Moral Reasons and Ethical Conservatism: Now, let see when Aristotelians and Stoics develop their ethical ideas, where do they get their starting points? Aristotelians believe that ethical philosophy starts from the common beliefs of the many and/or the wise. That is, it collects received opinions and tries to find some coherent perspective embedded within them. Of course, it must remove contradictions and it does not have to pay much attention to the opinions that vicious people express concerning happiness and virtue (when they are not looking over their shoulder to see who else is listening). This method gives greater weight to nobler and wiser opinions. But we must try to “save the phenomena,” that is, we must never get too far from the spirit of the culture.

Stoics do not reject the appeal to received opinions, but they believe that philosophy must be willing to reject some doctrines held very tenaciously by most people and even by many of the so-called wise and apparently virtuous civic leaders. Received opinions may be incoherent at a fairly deep level. This is especially clear in at least one difference between Aristotle and Stoics: Aristotle tried to show that there were natural slaves, that the institution of slavery was natural and thus sometimes justified. Stoics insist on the common humanity of slaves and freemen, citizens and non-citizens, Greek, Roman and barbarian.

Finally, what role dignity plays in Aristotelians’ and Stoics’ conception of happiness?
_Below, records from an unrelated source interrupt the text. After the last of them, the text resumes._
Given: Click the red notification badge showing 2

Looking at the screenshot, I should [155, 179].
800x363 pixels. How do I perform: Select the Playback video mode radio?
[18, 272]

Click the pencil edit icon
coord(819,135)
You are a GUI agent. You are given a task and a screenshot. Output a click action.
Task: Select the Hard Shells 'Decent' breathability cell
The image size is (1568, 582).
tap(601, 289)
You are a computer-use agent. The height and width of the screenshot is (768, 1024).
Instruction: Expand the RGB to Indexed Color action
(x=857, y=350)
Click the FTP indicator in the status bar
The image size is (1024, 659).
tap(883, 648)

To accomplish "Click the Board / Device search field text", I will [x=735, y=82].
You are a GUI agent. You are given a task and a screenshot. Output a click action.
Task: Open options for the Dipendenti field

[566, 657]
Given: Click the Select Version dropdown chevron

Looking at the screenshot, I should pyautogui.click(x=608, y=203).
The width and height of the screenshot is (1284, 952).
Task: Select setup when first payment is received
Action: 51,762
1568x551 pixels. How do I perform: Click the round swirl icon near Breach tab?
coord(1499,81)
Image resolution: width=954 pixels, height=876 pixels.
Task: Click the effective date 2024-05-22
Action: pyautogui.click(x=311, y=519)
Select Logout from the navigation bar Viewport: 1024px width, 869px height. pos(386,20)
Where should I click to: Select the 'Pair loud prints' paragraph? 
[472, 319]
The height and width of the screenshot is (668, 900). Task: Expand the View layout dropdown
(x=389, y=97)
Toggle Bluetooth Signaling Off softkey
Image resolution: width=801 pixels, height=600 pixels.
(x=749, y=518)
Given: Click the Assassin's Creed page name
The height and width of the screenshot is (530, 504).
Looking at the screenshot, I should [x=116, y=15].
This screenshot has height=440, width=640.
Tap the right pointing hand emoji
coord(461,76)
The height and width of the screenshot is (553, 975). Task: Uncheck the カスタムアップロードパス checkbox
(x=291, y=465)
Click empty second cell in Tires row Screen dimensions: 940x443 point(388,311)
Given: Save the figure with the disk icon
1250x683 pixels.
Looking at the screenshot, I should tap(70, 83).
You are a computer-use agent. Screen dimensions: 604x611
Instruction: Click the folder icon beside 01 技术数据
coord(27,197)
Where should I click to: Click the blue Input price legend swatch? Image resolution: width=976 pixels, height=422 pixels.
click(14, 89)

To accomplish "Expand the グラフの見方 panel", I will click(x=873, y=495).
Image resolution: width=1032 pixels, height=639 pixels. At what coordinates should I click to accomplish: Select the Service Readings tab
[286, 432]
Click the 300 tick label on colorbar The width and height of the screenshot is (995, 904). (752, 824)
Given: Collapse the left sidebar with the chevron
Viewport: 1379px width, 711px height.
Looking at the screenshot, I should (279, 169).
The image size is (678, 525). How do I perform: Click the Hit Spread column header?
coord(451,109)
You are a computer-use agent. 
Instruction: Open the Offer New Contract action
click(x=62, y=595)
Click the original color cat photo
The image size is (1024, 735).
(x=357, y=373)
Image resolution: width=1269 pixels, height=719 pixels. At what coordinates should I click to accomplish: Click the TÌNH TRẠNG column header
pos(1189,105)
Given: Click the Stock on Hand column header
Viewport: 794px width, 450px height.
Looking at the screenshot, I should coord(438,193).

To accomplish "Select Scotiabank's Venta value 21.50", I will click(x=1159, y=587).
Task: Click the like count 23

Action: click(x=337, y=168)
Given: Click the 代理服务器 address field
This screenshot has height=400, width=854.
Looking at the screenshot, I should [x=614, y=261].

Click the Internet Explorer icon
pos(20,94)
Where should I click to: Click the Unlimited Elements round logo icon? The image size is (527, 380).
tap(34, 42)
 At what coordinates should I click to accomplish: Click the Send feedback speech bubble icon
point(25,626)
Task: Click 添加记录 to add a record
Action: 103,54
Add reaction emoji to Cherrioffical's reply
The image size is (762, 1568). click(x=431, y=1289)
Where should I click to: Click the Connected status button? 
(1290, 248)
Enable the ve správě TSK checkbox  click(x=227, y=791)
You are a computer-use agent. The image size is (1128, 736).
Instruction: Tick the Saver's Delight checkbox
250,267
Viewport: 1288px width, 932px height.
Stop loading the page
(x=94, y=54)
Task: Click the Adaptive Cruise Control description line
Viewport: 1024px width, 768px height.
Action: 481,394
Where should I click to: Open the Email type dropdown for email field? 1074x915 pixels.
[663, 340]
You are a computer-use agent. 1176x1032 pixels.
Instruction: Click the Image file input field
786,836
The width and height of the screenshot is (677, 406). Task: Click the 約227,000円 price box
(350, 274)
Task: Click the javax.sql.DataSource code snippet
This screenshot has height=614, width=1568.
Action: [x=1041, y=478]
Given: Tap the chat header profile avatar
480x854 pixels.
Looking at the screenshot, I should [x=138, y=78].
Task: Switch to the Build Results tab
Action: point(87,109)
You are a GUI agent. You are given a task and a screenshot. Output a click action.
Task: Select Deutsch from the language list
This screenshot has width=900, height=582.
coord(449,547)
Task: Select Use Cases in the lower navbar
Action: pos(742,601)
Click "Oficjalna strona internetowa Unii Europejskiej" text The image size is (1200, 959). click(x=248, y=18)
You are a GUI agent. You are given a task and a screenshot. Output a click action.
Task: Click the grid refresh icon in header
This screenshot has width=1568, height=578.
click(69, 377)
For Aristotelians, the life in accord with virtue is a dignified life in itself, but it is more dignified when accompanied by sufficient material and external goods, good health, good friends, freedom, citizenship, etc. Slavery is contrary to a truly dignified life, but a person who is not a slave by nature and who is forced to be a slave by circumstances beyond individual control may live with greater dignity than other slaves if he or she is virtuous.

For Stoics once again, external and bodily things are of essentially no significance when it comes to true dignity. For them no human is a slave by nature. Acting slavishly or not, which is to say, wickedly or not, is up to us. A poor person or a slave can live (or, if need be, die) virtuously and with true dignity. In that respect, there is no difference between rich and poor, slave and free.